The ratio test is a powerful tool in determining whether a sequence or a series converges or diverges. It's particularly useful when dealing with factorials and powers, as these can significantly affect the behavior of a sequence. Here's how it works:

• You start with a sequence, say \( a_n \).
• The test involves finding the ratio of successive terms in the sequence: \( \left| \frac{a_{n+1}}{a_n} \right| \).
• You then compute the limit of this ratio as \( n \) approaches infinity: \( \lim_{n \to \infty} \left| \frac{a_{n+1}}{a_n} \right| \).
• If this limit \( L \) is less than 1, the sequence converges. If \( L \) is greater than 1, the sequence diverges. If \( L = 1 \), then the test is inconclusive.

The elegance of the ratio test lies in its simplicity, especially with sequences that grow or shrink rapidly due to exponentials and factorials.

Understanding factorials and powers is crucial for analyzing sequences. A factorial, denoted as \( n! \), is the product of all positive integers up to \( n \). For example, \( 4! = 4 \times 3 \times 2 \times 1 = 24 \).Factorials grow very quickly as \( n \) increases, often outpacing powers. This is a fundamental reason why many sequences involving factorials tend to shrink over time.Powers, on the other hand, are of the form \( x^n \), where \( x \) is raised to the power of \( n \). This can lead to rapid growth, but not as rapidly as factorials.

• In the sequence \( a_n = \frac{(-3)^n}{n!} \), the factorial in the denominator helps in making the sequence converge because it increases much faster than the exponential term in the numerator.
• This property makes factorials powerful in sequence convergence as they dominate the behavior by causing the terms to become smaller.

Calculating limits is a fundamental part of determining convergence in sequences. When applying limits, we often want to find out how terms behave as \( n \) approaches infinity.In the sequence \( a_n = \frac{(-3)^n}{n!} \), after applying the ratio test, you are left with the expression \( \frac{-3}{n+1} \).
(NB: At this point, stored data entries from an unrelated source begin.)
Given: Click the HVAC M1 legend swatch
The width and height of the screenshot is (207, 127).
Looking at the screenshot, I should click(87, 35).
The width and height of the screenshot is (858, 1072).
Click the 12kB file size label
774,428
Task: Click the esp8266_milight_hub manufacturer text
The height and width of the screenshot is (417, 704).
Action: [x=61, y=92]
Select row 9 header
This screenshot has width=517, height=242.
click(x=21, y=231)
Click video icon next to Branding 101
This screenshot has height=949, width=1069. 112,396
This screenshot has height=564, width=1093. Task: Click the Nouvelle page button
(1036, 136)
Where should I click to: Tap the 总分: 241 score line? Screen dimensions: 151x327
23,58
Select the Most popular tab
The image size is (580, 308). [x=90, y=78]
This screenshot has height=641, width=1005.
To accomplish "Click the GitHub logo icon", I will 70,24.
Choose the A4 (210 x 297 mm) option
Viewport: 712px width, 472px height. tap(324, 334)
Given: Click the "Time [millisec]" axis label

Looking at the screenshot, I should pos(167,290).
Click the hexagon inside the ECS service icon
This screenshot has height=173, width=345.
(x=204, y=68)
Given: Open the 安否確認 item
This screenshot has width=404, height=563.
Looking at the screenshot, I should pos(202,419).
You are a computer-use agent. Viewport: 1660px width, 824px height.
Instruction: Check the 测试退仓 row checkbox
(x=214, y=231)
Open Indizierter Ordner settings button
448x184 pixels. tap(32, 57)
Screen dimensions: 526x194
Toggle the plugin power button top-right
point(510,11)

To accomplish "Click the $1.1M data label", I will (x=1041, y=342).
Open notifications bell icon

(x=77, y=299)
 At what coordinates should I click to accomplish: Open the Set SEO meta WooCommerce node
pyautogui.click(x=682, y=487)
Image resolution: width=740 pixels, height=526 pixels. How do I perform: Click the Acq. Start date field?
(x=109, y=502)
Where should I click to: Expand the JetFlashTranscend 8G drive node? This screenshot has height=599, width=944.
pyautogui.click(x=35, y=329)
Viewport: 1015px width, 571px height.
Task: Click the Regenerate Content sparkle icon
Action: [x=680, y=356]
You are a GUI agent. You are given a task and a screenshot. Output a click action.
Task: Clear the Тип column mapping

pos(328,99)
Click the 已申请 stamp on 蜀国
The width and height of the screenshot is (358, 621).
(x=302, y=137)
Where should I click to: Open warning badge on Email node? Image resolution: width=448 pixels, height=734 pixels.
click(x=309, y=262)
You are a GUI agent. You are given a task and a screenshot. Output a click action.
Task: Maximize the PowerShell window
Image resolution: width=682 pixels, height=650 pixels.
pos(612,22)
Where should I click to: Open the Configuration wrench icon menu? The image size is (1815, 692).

To determine the convergence:

• Consider the absolute value: \( \left| \frac{-3}{n+1} \right| = \frac{3}{n+1} \).
• Given that \( n \) is going to infinity, \( n+1 \) grows very large, making \( \frac{3}{n+1} \) approach 0.
• Mathematically, the limit is calculated as \( \lim_{n \to \infty} \frac{3}{n+1} = 0 \), which shows that the sequence converges to 0.

This process helps us conclude that the terms of the sequence diminish as \( n \) increases, thus confirming convergence.